The annual report gives the company staff numbers:
As of December 31, 2009, we had approximately 305 full-time employees, of which 45 were administrative and managerial staff; 150 were sales staff and 110 were manufacturing workers. We also hire temporary manufacturing workers to supplement our manufacture capabilities at periods of high demand.
The company has three dry fertilizer plants and a liquids plant. The Anhui plant however is half the total dry fertilizer – so at a guess it represents about a third of the plant and equipment and a third of the staff. (This is just a good educated guess – but the analysis would apply to all the other plants as well.)
So lets suppose – just running these numbers – that say 37 staff work at the Anhui plant (that is a third of the manufacturing staff).
The Anhui plant – also according to the annual filing – produces 100 thousand (metric) tonnes of dry fertilizer per year. The bags in that photo are 40kg bags – so they produce 2.5 million bags per year – and they do all that with 37 staff.

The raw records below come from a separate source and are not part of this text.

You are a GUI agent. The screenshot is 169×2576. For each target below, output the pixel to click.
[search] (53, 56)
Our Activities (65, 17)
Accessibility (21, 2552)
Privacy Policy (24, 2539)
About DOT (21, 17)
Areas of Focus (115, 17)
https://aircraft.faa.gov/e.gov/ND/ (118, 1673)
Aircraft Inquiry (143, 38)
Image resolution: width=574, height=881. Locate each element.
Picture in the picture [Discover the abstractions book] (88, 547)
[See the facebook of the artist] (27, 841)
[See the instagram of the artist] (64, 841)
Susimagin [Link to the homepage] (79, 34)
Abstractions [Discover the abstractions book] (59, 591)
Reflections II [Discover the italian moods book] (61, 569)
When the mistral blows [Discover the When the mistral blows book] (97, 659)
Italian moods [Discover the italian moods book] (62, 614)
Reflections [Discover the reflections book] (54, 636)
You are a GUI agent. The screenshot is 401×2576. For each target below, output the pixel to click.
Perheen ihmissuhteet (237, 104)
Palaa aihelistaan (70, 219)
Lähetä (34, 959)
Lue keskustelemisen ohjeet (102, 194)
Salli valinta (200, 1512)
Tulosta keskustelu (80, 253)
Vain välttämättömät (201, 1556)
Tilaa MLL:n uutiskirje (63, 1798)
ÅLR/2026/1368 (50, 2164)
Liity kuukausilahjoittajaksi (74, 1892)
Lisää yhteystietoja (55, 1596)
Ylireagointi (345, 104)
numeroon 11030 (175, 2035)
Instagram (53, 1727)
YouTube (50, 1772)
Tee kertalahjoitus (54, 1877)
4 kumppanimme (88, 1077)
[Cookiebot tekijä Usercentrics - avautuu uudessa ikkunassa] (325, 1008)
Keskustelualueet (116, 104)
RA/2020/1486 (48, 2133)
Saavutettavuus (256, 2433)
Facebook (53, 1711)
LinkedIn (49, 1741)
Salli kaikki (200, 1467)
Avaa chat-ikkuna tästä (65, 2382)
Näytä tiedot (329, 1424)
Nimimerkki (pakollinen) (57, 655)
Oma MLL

The photograph – the elusive loading facility for which I searched – shows less than 100 bags - loosely - and I would guess manually - stacked on top of each other.
To move 2.5 million bags of fertilizer annually you would need an enormous army of manual workers whose muscles bulged like Popeye or machines. I presume you would use machines.
I am not a factory guy – but I presume fork-lifts would be pretty basic equipment. But if they used fork-lifts then the bags would be loaded onto pallets (again I am not a factory guy - but I am used to seeing pallets). Instead – and here is the photo again – they are stacked somewhat irregularly on the ground.
These workers are amazingly strong. They move 2.5 million bags of fertilizer with nary a fork-lift.
Of course there could be some heavy moving kit outside the photo. So I went looking at the accounting for property plant and equipment. Here is an extract from the last annual:
Yes – that is 5.8 million of gross manufacturing equipment and 0.6 million of vehicles. A third of that equipment (my estimate) should be at Anhui.
So with just over $2 million worth of equipment the company claims to be able to manufacture and load 2.5 million bags of fertlizer per year. Oh, and they do without an enormous army of low-paid workers – but a mere thirty-something superheros.
America is forever stuffed. Westerners can never compete against this.
John
Disclosure: Bronte remains short China Agritech (indicating we do not think the above calculation should be taken very seriously except as an exploration of the accounts and claims of the company). "Anne" Wang Zheng - the Carlyle nominee China Agritech's board has still not got back to me. Perhaps she can shed more light on these amazing productivity levels.